Here Starlix was the drug the researchers found to have the strongest inhibitory effect on DPP-4. (Note, this statement has been corrected since this post was first made.)

But if you want to use a pill to inhibit DPP-4 there is one huge advantage to using Starlix or Prandin rather than Januvia. Is this: they have a much shorter half life in the body. The half-life of Prandin is 1 hour. The half life of Starlix is 1.5 hours. That means that if you take these drugs at meal time, they do their job and go home. So while they inhibit DPP-4, they do so for only a short period, after which the DPP-4 gene can express and produce DPP-4 again.

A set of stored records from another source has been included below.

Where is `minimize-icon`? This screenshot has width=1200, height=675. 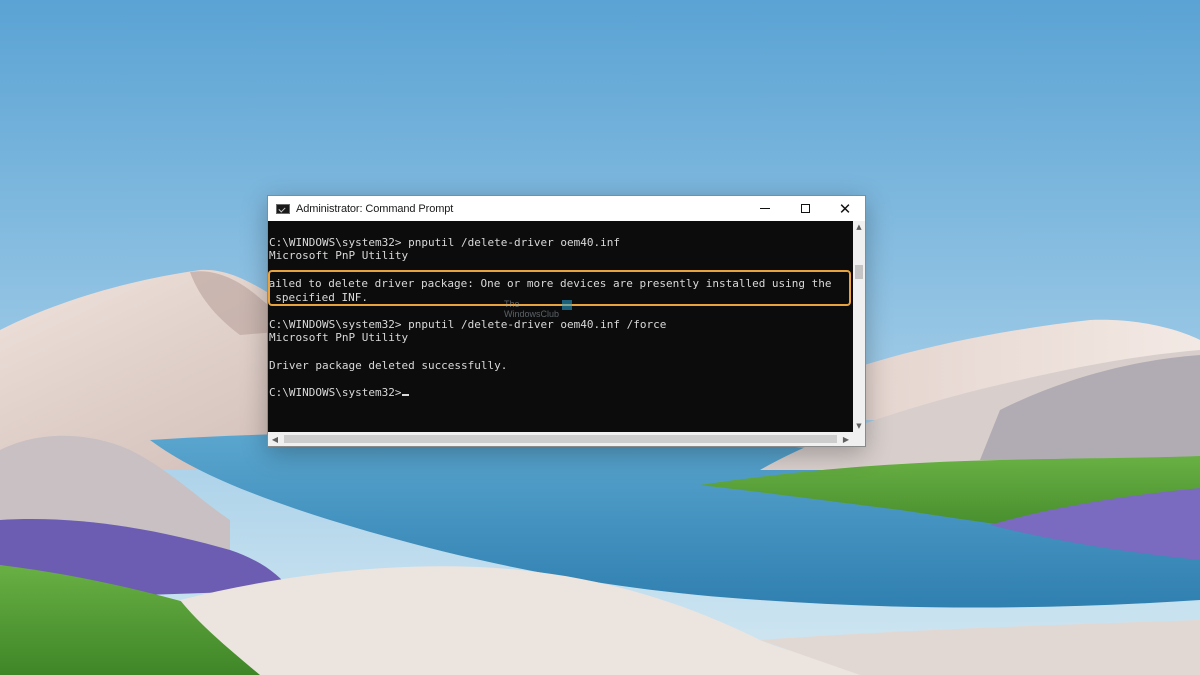
minimize-icon is located at coordinates (765, 208).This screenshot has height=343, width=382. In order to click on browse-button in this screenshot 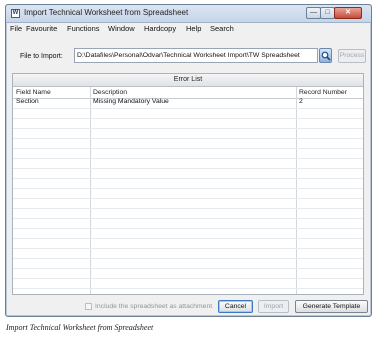, I will do `click(326, 56)`.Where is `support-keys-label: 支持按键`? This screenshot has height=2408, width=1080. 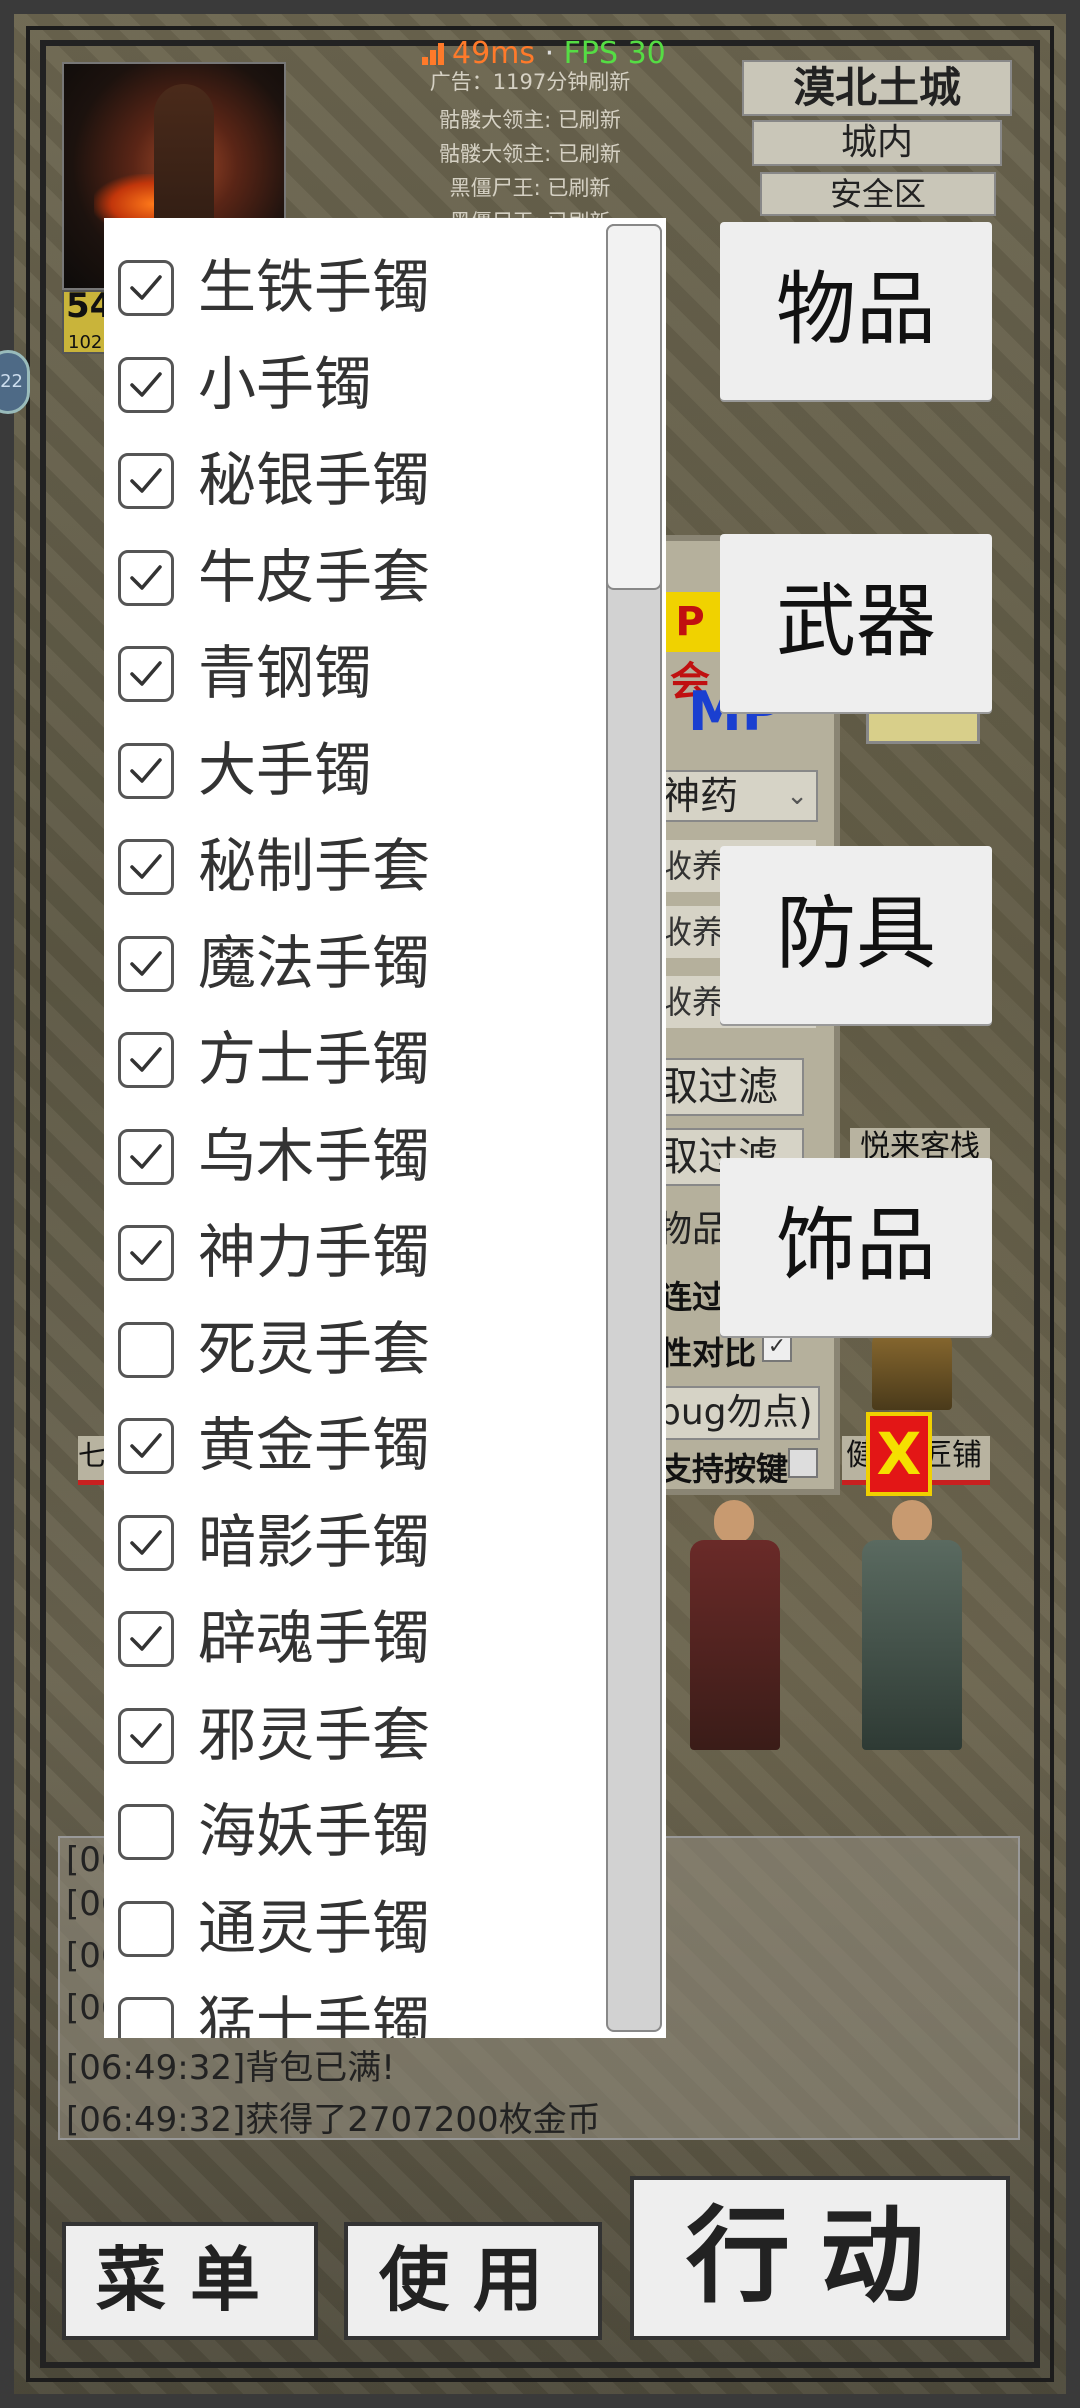
support-keys-label: 支持按键 is located at coordinates (724, 1469).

In contrast, the half life of Januvia is 12.5 hours and the Januvia prescribing information states, "In patients with type 2 diabetes, administration of JANUVIA led to inhibition of DPP-4 enzyme activity for a 24-hour period." Since Januvia is taken daily, this means that it inhibits DPP-4 all the time.

Ask yourself this: Do you want to permanently inhibit the activity of a tumor suppressor gene?

I don't think so. Particularly not when you realize that all the studies attesting to the safety of Januvia did not examine its impact on tumor growth. You can read more about how the safety studies avoided this issue in this old blog post:

More Evidence Connects Januvia to Cancer,

UPDATE Later the same day:

In response to an email in which I asked for more clarification about the implications of the research cited above for people taking Januvia, the researcher who authored one of these studies wrote the following:
I agree that use of DPPIV inhibitors to treat diabetes patients needs further studies. Inhibiting DPPIV function in general(according to ours and others research) may not be a great idea. I believe that decrease or loss of DPPIV may be associated with cancer initiation or progression.

We have shown that loss of DPPIV is indeed associated with melanoma, prostate and lung cancers. Importantly our work has shown that restoring DPPIV can suppress the tumor growth. I have not conducted any detailed studies with DPPIV inhibitors including Januvia, in particular. DPPIV has multiple functions. It is not known if Januvia blocks all of its functions. This warrants more studies with this drug.
Januvia is Merck's most profitable drug. You can be sure that they have not and do not plan to do any studies that could kill this particular golden goose. Even if failure to do this research might kill YOU.